Congress has established and the FDIC has been charged with administering a complex deposit insurance assessment scheme. When Congress amended the scheme in FDICIA and changed the formula for calculating the AADA, the FDIC interpreted the changes in harmony with the FDIC’s established assessment procedures. The FDIC implemented the FDICIA changes uniformly. Nothing in either FDICIA or its legislative history indicates that Congress intended to alter or invalidate the FDIC’s assessment procedures.16 The staff’s approach was reasonable and is supported by the contemporaneous opinion issued by the FDIC’s Legal Division.

*        *       *

For the reasons discussed herein, under authority delegated by the Board of Directors of the Federal Deposit Insurance Corporation, the Committee denies X’s appeal.

  • 1

    12 U.S.C. 1815(d)(3)(C).

  • 2

    FDIC Improvement Act of 1991 (“FDICIA”), Pub.
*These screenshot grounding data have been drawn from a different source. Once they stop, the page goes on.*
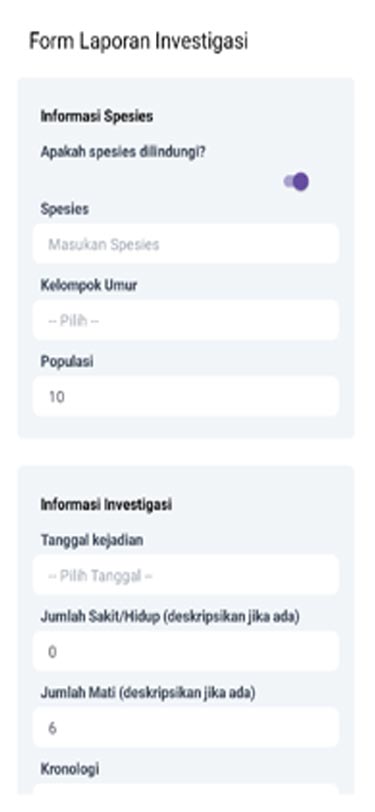The height and width of the screenshot is (812, 375).
Task: Open the Pilih Tanggal date picker
Action: coord(186,575)
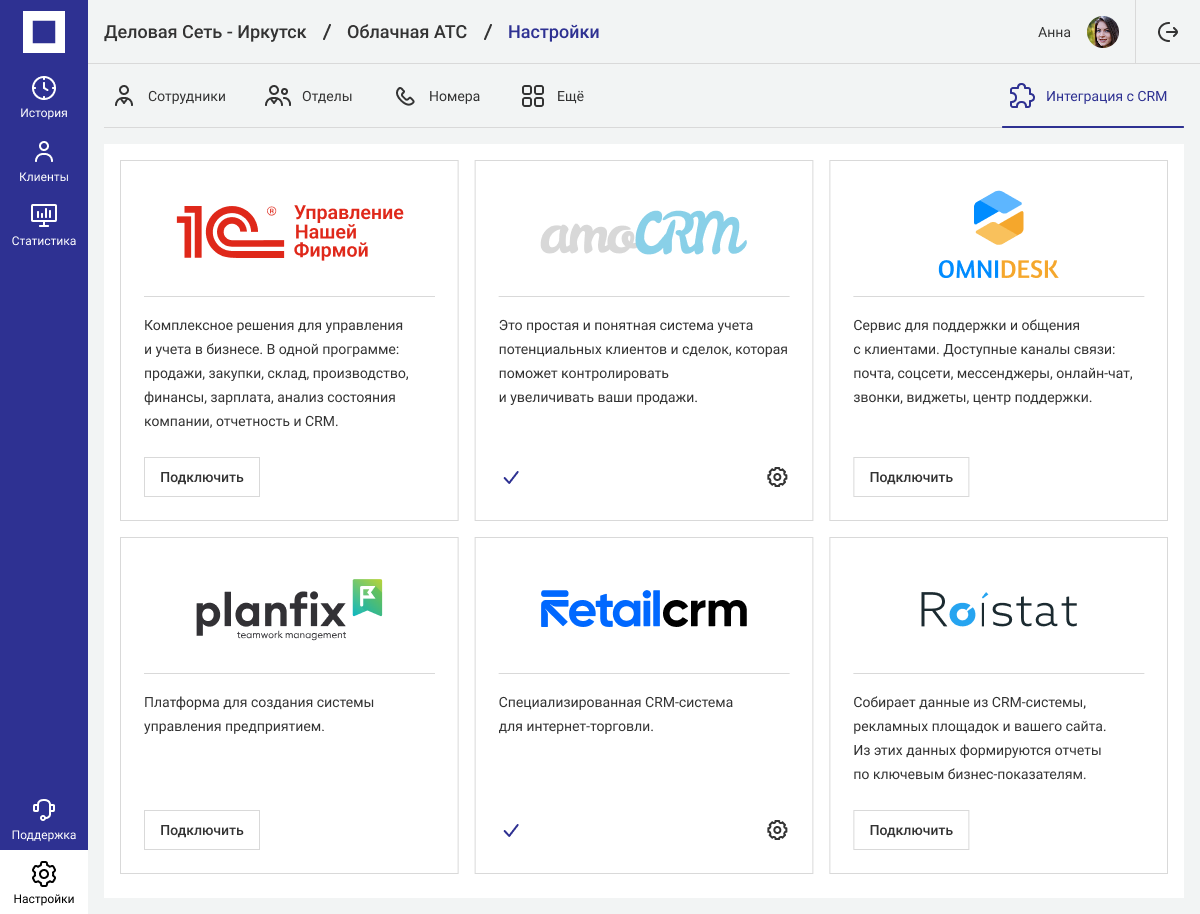Open the Номера tab
The height and width of the screenshot is (914, 1200).
[x=438, y=97]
L. No. 102-242, 105 Stat. 2236 (1991).

  • 3

    12 U.S.C. 1815(d)(3)(C).  The “Oakar Amendment” was named after Congresswoman Mary Rose Oakar, the primary sponsor of the amendment.

  • 4

    12 C.F.R. 327.8(j).

  • 5

    Id At 327.8(k).

  • 6

    12 U.S.C. 1821(a)(5)&(6)

  • 7

    Id.

  • 8

    12 U.S.C. 1815(d)(3)(C)(iii)

  • 9

    12 U.S.C. 1815 note.

  • 10

    The first document of record  X has submitted in support of its appeal is a letter dated October 24, 1997, from *** to William V. Farrell.  Other earlier correspondence from X did not seek the same relief requested in the October 1997 letter. 
    The Committee notes that X filed its request with the FDIC to amend its September 30, 1991, AADA over six years after that date.  Such an amendment would appear to be foreclosed by 12 U.S.C. 1817(g).  Although the Committee considered the substantive merits of X’s argument today, the Committee notes that those claims may be barred by the FDI Act. In addition, granting X’s appeal would undermine certainty in the assessment area that institutions have come to rely on since 1991.  
    Adopting X’s new interpretation of FDICIA’s elimination of the minimum seven percent annual AADA growth rate would affect approximately 75 other institutions.  Implementing X’s interpretation would be especially difficult because it has been over seven years since FDICIA was enacted and many affected Oakar institutions have been acquired by institutions that have themselves been acquired.

  • 11

    The FDIC Board of Directors has delegated to the Assessment Appeals Committee the authority to consider and decide deposit insurance assessment appeals.

  • 12

    12 U.S.C. 1817(a).

  • 13

    The Financial Institutions Reform, Recovery and Enforcement Act of 1989, Pub. L. 101-73, 103 Stat. 183 (1989).

  • 14

    The FDIC did not apply the minimum seven percent annual growth requirement to any institutions having established growth periods ending after the FDICIA January 1, 1992, effective date, even if the growth period began prior to the effective date.

  • 15

    FDIC Advisory Op. 92-19, 2 FDIC Law, Regulations, Related Acts 4619 (April 6, 1992).

  • 16

    In a recent decision, a federal court of appeals confirmed the deference due to the FDIC in matters involving the assessment process, particularly with regard to interpretations of ambiguous assessment-related statutes. Branch Banking & Trust Co. v. FDIC,No. 98-1558 (4th Cir. 1999).